On 11/29/2011 06:29 PM, Adam Litke wrote:
> After discussing MOM / VDSM integration at length, two different strategies 
> have
> emerged.  I will call them Plan A and Plan B:
>
> Plan A: MOM integration at the OS/Packaging level
> Plan B: MOM integration as a new VDSM thread

I think a form of plan B is more appropriate:

In general we can look at MOM vs VDSM just like micro kernel vs linux 
kernel approach. MOM can be independent project but then it will need to 
expose much more apis for VDSM and wise verse.

For example, take live migration, there is no point of MOM balloon a 
guest while it is migrating. So either you ignore that which is bad or 
now need to listen to VDSM events on VM migration.

Think about hot plug vcpu/pci-device to a VM - if before MOM used some 
SLA for the VM, now it will need to change to cope w/ the new resources, 
again more api/events for that.

Another thing - all of the settings for per VM KSM/THP/Swap/Balloon - 
all will need to propagate from the vdsm api towards MOM.

I can go on this way.

VDSM is not libvirt, it has policies today, there is no need to split it 
up into two or more.

For completeness, I do think that there is a place for MOM like 
functionality within the OS. But I think for the best of ovirt project 
goals, it would be the most efficient to host all in VDSM and keep our 
actions VM specific.
=======
▶ [PROBLEM]:
Reproduce the above reply on integrating MOM with VDSM word for word, from the opening line to the last.

▶ [AVAILABLE DATA]:
=======
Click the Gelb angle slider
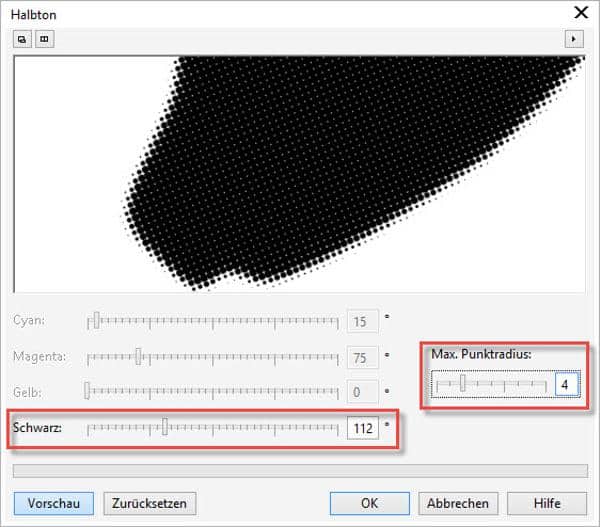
=======
▶ [RESPONSE]:
On 11/29/2011 06:29 PM, Adam Litke wrote:
> After discussing MOM / VDSM integration at length, two different strategies 
> have
> emerged.  I will call them Plan A and Plan B:
>
> Plan A: MOM integration at the OS/Packaging level
> Plan B: MOM integration as a new VDSM thread

I think a form of plan B is more appropriate:

In general we can look at MOM vs VDSM just like micro kernel vs linux 
kernel approach. MOM can be independent project but then it will need to 
expose much more apis for VDSM and wise verse.

For example, take live migration, there is no point of MOM balloon a 
guest while it is migrating. So either you ignore that which is bad or 
now need to listen to VDSM events on VM migration.

Think about hot plug vcpu/pci-device to a VM - if before MOM used some 
SLA for the VM, now it will need to change to cope w/ the new resources, 
again more api/events for that.

Another thing - all of the settings for per VM KSM/THP/Swap/Balloon - 
all will need to propagate from the vdsm api towards MOM.

I can go on this way.

VDSM is not libvirt, it has policies today, there is no need to split it 
up into two or more.

For completeness, I do think that there is a place for MOM like 
functionality within the OS. But I think for the best of ovirt project 
goals, it would be the most efficient to host all in VDSM and keep our 
actions VM specific.